Additionally, Jimmieka and Diane are working with convening organizers to develop an evaluation process that seeks feedback from presenters on how inclusive the convening felt to them.
The 5th Annual National Meeting will be held on November 8-10, 2021 from 12-4PM ET, with a pre-conference workshop on November 4th. Register here!
The All In: Data for Community Health National Meeting brings together a diverse group of people from public health, community-based social service, healthcare, national organizations, and other groups at the nexus of working across sectors to leverage data to improve community health. We are excited to highlight inspirational keynote speakers and sessions co-led by practitioners working alongside community members who will share their stories, tools, and lessons. We invite you to share your experiences as they relate to equity and inclusion in multi-sector community-based data sharing projects focused on promoting health and well-being.

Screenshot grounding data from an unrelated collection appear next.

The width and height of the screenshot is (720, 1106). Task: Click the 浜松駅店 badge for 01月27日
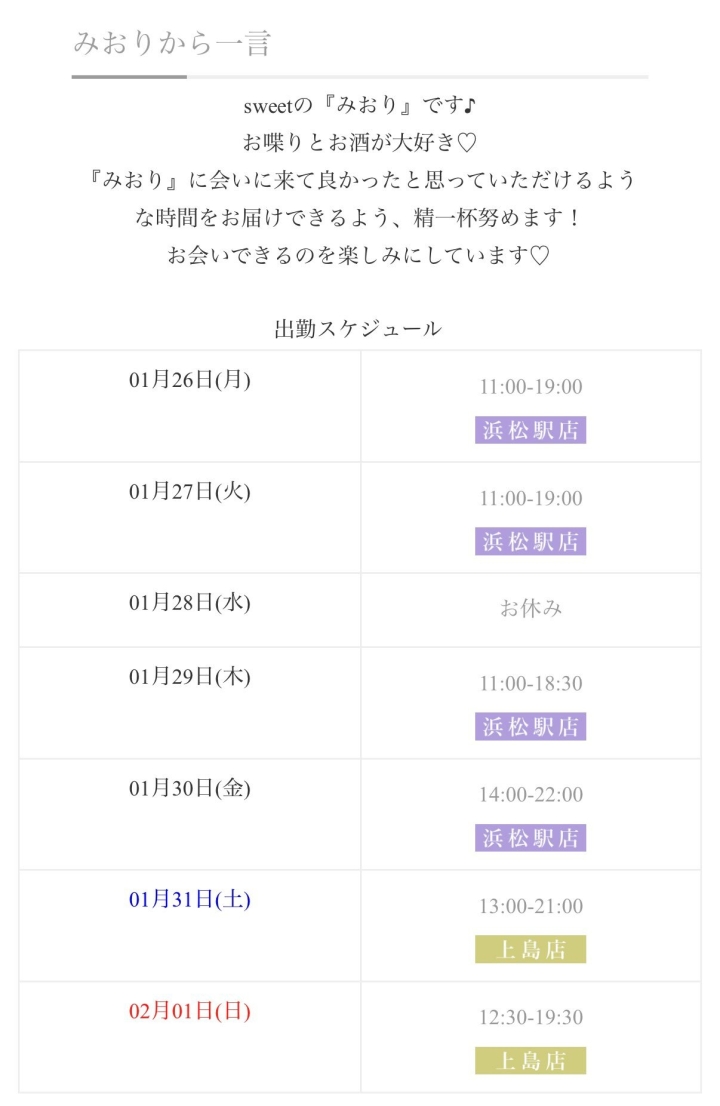530,541
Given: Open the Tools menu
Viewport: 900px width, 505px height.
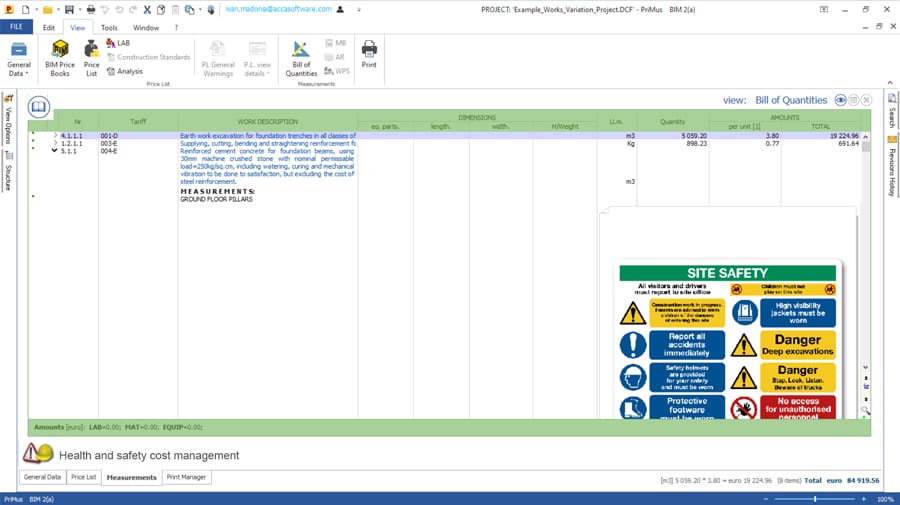Looking at the screenshot, I should pos(109,27).
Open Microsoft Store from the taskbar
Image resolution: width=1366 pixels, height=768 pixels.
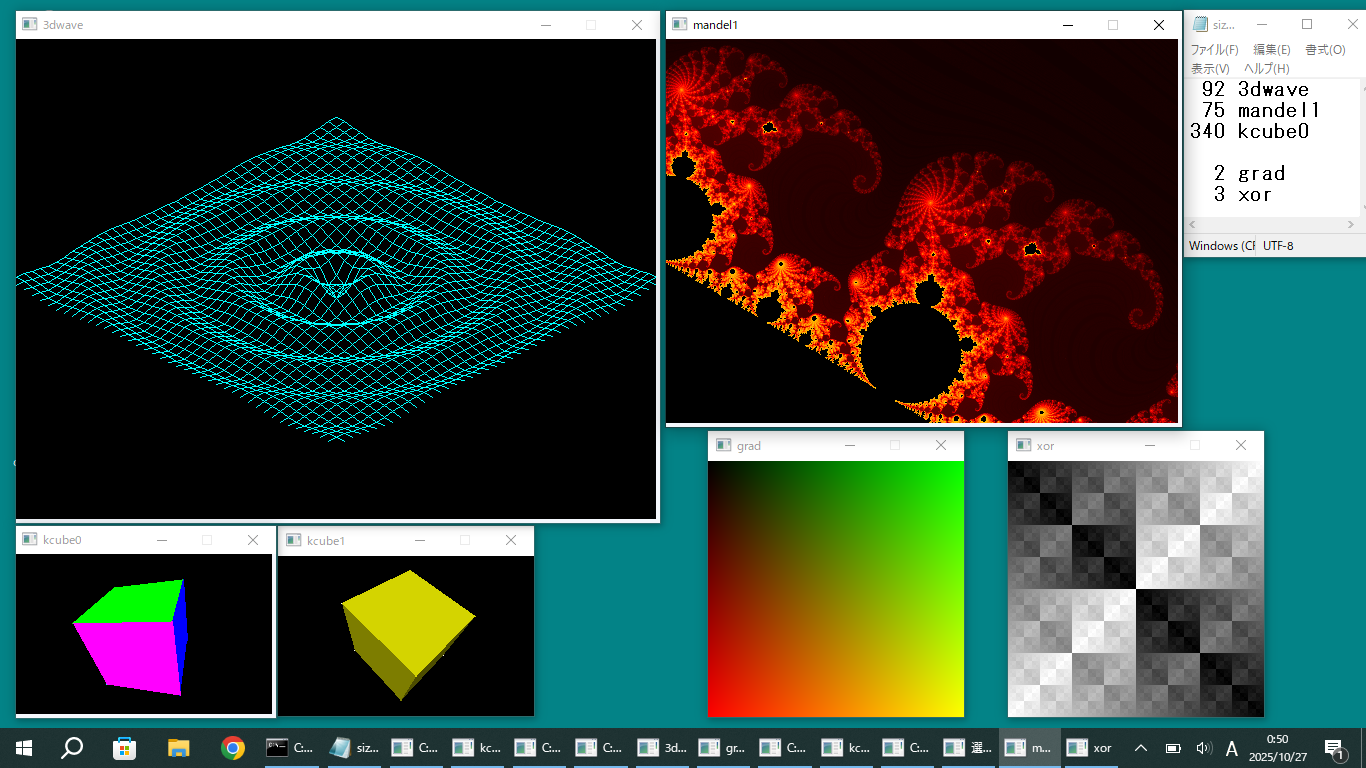tap(125, 747)
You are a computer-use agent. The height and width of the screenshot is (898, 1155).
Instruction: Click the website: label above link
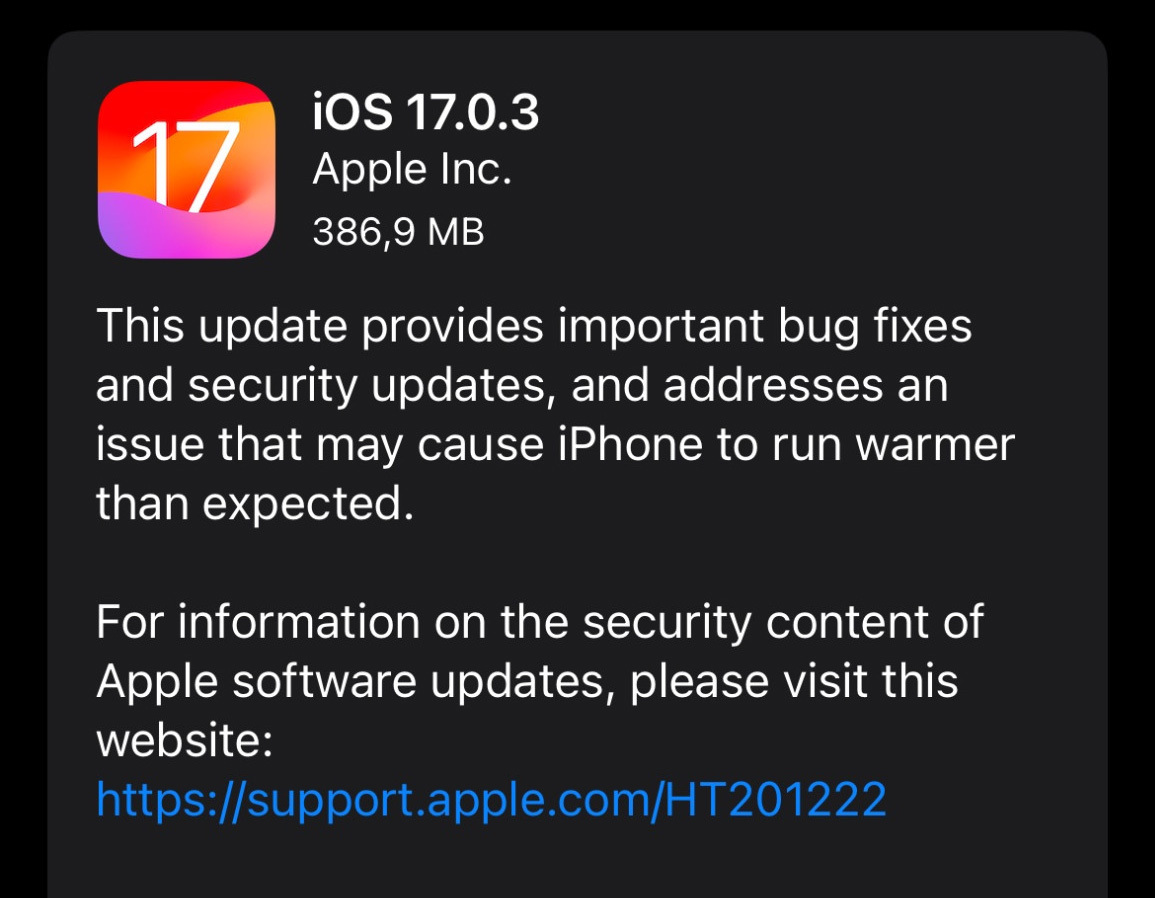pyautogui.click(x=185, y=740)
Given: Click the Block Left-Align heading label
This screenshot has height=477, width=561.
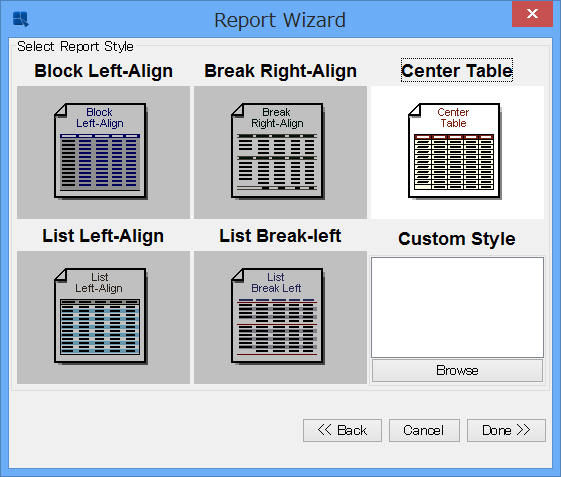Looking at the screenshot, I should pos(103,71).
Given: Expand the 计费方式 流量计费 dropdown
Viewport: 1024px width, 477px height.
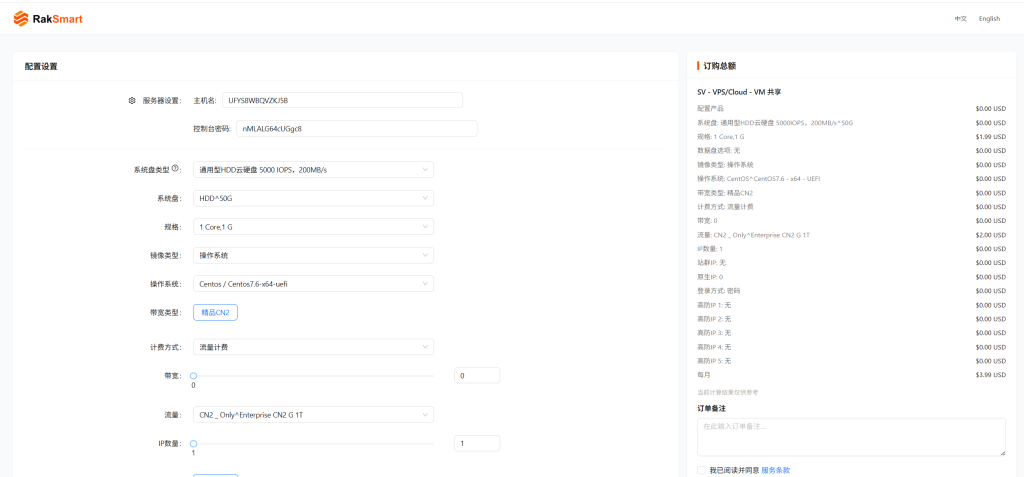Looking at the screenshot, I should [x=313, y=347].
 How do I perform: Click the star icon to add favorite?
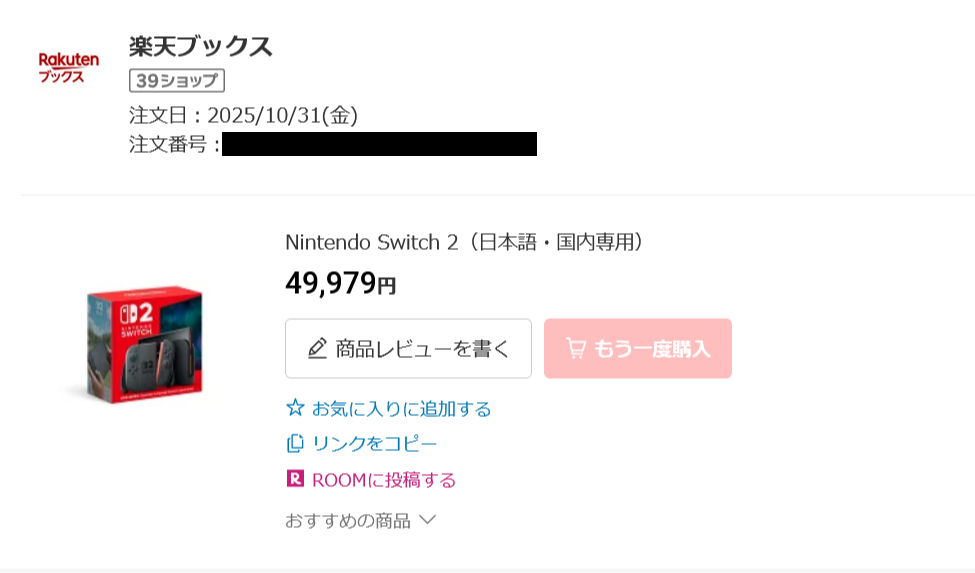point(295,408)

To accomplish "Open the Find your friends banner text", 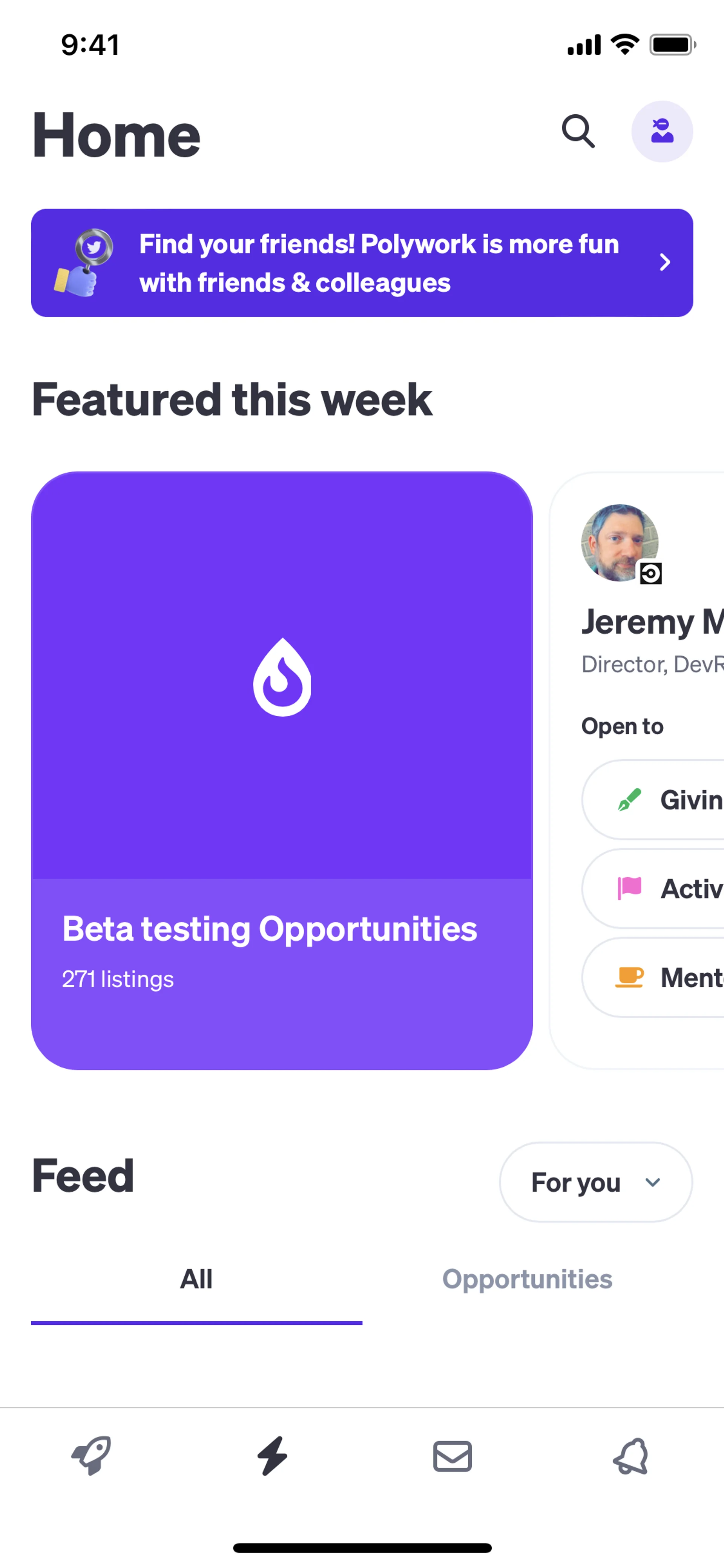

Jimmieka Mills and Diane Sullivan are independent, strategy consultants who often combine their individual skill sets and talents to provide technical assistance to organizations seeking to equitably and meaningfully engage community members with lived expertise. Since meeting in Washington, DC at the National Anti-Hunger Policy Conference, the pair has worked on projects, including conference workshop sessions, webinars, trainings, and person-centered research, together with groups that include the All In National Meeting, the Center for Healthcare Strategies (CHCS), the Center for Law and Social Policy (CLASP), Feeding America, and the Food Research and Action Center (FRAC).